Articles by Geneva Stein in JoVE
C. elegans Positieve Butanon Learning, op korte termijn en lange termijn geheugen Associatieve Assays Amanda Kauffman1, Lance Parsons2, Geneva Stein1, Airon Wills1, Rachel Kaletsky1, Coleen Murphy1 1Department of Molecular Biology, Lewis-Sigler Institute for Integrative Genomics, Princeton University, 2Lewis-Sigler Institute for Integrative Genomics, Princeton University Hier beschrijven we methoden om te testen C. elegans associatief leren en korte-en lange termijn associatief geheugen. Deze populatie testen maken gebruik van de wormen mogelijkheden om chemotax in de richting van vluchtige geur-, en vormen positieve associaties bij de paring voedsel met de chemoattractant butanon. Verhoging van het aantal van conditionering periodes leidt tot lange-termijn geheugen.
Other articles by Geneva Stein on PubMed
Growth and Regeneration of Adult Beta Cells Does Not Involve Specialized Progenitors Developmental Cell. May, 2007 | Pubmed ID: 17488631 Cellular progenitors remain poorly characterized in many adult tissues, limited in part by the lack of unbiased techniques to identify progenitors and their progeny. To address this fundamental problem, we developed a novel DNA analog-based lineage-tracing technique to detect multiple rounds of cell division in vivo. Here, we apply this technique to determine the adult lineage mechanism of the insulin-secreting beta cells of pancreatic islets, an important unresolved question in diabetes research. As expected, gastrointestinal and skin epithelia involve specialized progenitors that repeatedly divide to give rise to postmitotic cells. In contrast, specialized progenitors do not contribute to adult beta cells, not even during acute beta cell regeneration. Instead, beta cells are the products of uniform self-renewal, slowed by a replication refractory period that prevents beta cells from immediately redividing. Our approach provides unbiased resolution of previously inaccessible developmental niches and can elucidate lineage mechanisms without candidate markers.
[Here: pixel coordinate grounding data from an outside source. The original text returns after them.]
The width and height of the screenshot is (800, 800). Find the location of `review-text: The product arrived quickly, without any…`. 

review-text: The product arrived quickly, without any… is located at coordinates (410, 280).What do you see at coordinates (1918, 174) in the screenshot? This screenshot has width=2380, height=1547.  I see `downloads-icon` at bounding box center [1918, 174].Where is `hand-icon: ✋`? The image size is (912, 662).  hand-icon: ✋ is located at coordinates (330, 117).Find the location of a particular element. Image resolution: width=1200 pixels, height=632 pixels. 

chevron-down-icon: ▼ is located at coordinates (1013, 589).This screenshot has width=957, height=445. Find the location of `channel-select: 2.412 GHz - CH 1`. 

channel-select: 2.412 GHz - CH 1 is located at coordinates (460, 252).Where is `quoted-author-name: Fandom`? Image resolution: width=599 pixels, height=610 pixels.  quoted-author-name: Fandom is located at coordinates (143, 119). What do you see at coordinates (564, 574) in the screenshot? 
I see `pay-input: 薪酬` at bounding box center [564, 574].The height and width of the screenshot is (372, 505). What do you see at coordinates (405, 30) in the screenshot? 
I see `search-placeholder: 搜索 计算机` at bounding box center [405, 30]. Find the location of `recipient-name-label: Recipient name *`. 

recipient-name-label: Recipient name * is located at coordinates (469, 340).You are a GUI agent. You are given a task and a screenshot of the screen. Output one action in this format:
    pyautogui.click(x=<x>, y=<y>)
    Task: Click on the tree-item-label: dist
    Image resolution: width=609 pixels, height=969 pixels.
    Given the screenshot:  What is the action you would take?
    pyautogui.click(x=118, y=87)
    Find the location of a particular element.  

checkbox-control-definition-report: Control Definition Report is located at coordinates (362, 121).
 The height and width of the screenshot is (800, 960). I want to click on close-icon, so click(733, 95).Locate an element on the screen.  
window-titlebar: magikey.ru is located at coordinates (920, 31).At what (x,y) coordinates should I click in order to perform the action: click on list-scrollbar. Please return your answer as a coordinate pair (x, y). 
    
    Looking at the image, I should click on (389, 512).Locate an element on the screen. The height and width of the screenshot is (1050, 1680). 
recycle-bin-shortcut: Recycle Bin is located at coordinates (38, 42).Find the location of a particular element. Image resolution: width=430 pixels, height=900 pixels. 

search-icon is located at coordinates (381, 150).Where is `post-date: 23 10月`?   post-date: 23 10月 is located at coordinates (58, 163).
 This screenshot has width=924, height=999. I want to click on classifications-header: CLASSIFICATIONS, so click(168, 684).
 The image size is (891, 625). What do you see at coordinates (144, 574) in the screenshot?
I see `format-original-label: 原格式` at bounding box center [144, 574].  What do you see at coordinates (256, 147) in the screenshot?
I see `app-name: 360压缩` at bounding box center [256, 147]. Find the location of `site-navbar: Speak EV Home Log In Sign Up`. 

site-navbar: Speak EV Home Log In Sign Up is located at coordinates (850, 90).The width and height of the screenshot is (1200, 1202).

Establishment of Paternal Allele-specific DNA Methylation at the Imprinted Mouse Gtl2 Locus Epigenetics : Official Journal of the DNA Methylation Society. Aug, 2011 | Pubmed ID: 21725202 The monoallelic expression of imprinted genes is controlled by epigenetic factors including DNA methylation and histone modifications. In mouse, the imprinted gene Gtl2 is associated with two differentially methylated regions: the IG-DMR, which serves as a gametic imprinting mark at which paternal allele-specific DNA methylation is inherited from sperm, and the Gtl2-DMR, which acquires DNA methylation on the paternal allele after fertilization. The timeframe during which DNA methylation is acquired at secondary DMRs during post-fertilization development and the relationship between secondary DMRs and imprinted expression have not been well established. In order to better understand the role of secondary DMRs in imprinting, we examined the methylation status of the Gtl2-DMR in pre- and post-implantation embryos. Paternal allele-specific DNA methylation of this region correlates with imprinted expression of Gtl2 during post-implantation development but is not required to implement imprinted expression during pre-implantation development, suggesting that this secondary DMR may play a role in maintaining imprinted expression. Furthermore, our developmental profile of DNA methylation patterns at the Cdkn1c- and Gtl2-DMRs illustrates that the temporal acquisition of DNA methylation at imprinted genes during post-fertilization development is not universally controlled.